During menopause transition, white women gained significantly more abdominal fat than black women, which also coincided with increased cardiometabolic risk for white women, according to an analysis of a prospective, observational cohort study in the American Journal of Obstetrics & Gynecology (AJOG).
“There is substantial evidence that increases in abdominal fat occur during the menopause transition, and that these increases predispose women to increased risk for developing type 2 diabetes and cardiovascular disease,” said first author Kara Marlatt, PhD, MPH, a postdoctoral fellow in women’s health at the Pennington Biomedical Research Center in Baton Rouge, Louisiana.
Much less is known, however, about how women of different races are impacted by these gains in abdominal fat. “If women of different races have similar increases in abdominal fat, but one race has a much greater increase in cardiometabolic risk, then we as scientists and physicians may need to consider more tailored treatments for women of different races that are going through menopause,” Dr. Marlatt told Contemporary OB/GYN.
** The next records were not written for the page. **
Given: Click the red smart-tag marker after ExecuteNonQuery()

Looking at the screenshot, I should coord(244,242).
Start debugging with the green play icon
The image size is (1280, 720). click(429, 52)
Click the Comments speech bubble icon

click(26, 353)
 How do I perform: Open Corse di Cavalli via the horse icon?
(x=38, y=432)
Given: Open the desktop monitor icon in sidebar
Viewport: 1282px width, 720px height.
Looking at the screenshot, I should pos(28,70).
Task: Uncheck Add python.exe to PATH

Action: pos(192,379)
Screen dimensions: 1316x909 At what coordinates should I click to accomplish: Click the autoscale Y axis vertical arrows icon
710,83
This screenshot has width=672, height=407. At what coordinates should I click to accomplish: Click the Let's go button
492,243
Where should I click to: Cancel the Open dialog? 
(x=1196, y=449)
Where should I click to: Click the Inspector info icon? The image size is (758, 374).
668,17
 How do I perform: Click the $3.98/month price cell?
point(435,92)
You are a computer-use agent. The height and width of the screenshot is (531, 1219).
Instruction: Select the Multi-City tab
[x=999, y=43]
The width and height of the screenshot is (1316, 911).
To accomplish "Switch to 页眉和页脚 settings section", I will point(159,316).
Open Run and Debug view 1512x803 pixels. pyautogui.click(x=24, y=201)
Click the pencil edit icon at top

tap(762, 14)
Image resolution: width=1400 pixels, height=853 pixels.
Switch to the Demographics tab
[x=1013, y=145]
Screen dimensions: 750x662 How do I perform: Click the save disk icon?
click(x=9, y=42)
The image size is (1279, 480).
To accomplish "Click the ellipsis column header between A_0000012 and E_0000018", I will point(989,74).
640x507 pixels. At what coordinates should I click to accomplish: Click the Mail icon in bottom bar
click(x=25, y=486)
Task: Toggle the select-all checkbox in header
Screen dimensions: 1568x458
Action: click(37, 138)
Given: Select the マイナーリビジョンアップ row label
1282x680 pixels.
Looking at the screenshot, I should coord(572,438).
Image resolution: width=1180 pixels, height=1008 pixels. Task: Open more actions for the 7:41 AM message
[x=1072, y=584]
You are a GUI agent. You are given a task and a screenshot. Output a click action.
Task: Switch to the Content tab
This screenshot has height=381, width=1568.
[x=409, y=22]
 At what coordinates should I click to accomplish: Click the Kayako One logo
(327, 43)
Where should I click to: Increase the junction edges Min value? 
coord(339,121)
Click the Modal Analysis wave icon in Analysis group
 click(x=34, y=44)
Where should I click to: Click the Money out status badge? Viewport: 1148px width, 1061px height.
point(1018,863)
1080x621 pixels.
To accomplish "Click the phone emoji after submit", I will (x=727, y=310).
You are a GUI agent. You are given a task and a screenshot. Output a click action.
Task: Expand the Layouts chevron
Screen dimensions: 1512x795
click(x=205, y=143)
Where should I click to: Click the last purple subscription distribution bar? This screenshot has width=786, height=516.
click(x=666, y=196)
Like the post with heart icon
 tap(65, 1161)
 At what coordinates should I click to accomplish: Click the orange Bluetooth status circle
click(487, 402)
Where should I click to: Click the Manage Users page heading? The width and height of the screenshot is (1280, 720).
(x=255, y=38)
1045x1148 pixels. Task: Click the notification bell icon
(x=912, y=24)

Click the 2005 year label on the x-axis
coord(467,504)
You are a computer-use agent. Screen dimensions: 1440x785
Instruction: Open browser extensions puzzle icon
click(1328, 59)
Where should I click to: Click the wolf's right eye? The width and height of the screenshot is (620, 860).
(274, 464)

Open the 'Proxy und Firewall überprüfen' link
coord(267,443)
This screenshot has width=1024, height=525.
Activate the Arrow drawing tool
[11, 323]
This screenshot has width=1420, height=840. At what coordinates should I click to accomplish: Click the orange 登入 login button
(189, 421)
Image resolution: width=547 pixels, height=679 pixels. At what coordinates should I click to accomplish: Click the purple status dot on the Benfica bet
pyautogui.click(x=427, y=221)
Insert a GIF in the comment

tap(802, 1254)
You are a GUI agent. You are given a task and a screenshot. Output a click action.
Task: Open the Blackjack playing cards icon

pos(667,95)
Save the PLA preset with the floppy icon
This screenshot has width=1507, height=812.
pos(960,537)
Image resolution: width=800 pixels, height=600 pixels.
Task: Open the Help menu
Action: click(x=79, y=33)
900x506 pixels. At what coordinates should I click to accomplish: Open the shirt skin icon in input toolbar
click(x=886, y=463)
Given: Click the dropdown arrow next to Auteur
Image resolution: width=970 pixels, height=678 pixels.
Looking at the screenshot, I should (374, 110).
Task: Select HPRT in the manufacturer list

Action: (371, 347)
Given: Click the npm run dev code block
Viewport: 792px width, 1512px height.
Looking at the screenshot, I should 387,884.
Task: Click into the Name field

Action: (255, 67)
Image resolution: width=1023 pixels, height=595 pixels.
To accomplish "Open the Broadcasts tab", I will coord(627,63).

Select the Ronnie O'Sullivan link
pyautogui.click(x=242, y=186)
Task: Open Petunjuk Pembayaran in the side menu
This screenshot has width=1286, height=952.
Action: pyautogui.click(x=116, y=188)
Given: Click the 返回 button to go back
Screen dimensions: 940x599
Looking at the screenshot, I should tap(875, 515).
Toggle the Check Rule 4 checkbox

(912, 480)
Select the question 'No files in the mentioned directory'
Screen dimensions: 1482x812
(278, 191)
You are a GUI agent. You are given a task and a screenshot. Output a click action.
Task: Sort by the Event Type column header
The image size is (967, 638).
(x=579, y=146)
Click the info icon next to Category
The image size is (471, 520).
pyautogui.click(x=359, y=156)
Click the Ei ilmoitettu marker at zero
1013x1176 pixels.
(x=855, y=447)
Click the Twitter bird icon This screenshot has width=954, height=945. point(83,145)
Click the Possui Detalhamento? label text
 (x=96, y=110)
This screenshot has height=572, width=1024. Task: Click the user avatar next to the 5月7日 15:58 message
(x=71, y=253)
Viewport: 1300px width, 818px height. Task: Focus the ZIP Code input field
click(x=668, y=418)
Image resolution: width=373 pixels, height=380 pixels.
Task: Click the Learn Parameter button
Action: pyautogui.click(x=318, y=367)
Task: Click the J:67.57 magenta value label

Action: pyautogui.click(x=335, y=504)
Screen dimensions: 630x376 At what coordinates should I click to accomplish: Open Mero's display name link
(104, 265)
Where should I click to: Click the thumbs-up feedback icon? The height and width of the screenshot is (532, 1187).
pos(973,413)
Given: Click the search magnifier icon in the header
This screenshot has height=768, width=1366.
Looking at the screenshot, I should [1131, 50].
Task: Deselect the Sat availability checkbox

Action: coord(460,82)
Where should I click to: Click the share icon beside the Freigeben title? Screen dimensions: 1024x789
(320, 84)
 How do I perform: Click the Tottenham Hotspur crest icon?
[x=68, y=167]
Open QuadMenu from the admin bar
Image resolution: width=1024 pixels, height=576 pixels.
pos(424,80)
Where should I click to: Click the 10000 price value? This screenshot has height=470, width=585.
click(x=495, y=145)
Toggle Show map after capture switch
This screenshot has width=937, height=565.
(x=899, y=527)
To investigate this, Dr. Marlatt and her colleagues used data from the Healthy Transition study, which consisted of 161 women, 43 years and older with a body mass index (BMI) between 20 and 40 kg/m2, who had not yet transitioned through menopause. All study women were enrolled at the Pennington Biomedical Research Center.
Women were seen annually between 1998 and 2006 for measurements of body composition by dual-energy X-ray absorptiometry, abdominal adipose tissue distribution by computed tomograph, as well as evaluation of sex steroid horomones. Cardiometabolic risk factors, including fasting glucose, insulin, and lipids, were also assessed yearly.
A total of 94 women (25 black, 69 white) who participated in the Healthy Transitions study actually transitioned through menopause and were included in the secondary analysis. At enrollment, black women weighed more than white women: 77.8 kg vs. 70.8 kg, respectively.
“However, white women gained significantly more weight through the years, approximately 3 kg,” Dr. Marlatt said. “And this weight gain was primarily due to increases in abdominal fat of around 19%.”
White women also had greater fluctuations in their hormones and had greater increases in total cholesterol and LDL-cholesterol.
“Our findings were somewhat surprising,” Dr. Marlatt said. “Instead of black and white women gaining similar amounts of weight and abdominal fat during menopause, white women simply caught up to the same level of abdominal fat as the black women in our study,” Dr. Marlatt said. “This could be due to greater fluctuations in their hormones, as well as possible differences in their diet, physical activity level or genetics.”
The study supports increased attention to race differences in how abdominal fat status (or obesity status) before menopause may affect both hormonal changes and changes in abdominal fat across menopause, according to Dr. Marlatt.
“We think there is a potential opportunity for physicians to consider more comprehensive risk profiling of women during the menopause transition as part of their routine clinic visits,” she said. The authors also recommend more aggressive treatment approaches to reduce abdominal fat in the years leading up to menopause.
“We believe that reducing abdominal fat in women before menopause onset may be more advantageous and lead to more successful weight control than waiting until the postmenopausal years,” Dr. Marlatt said.
Future studies by the investigators will focus on comprehensive lifestyle approaches, including diet and exercise, to reduce abdominal fat before menopause onset, with careful consideration of how hormonal changes may impact their findings.
Dr. Marlatt reports no relevant financial disclosures.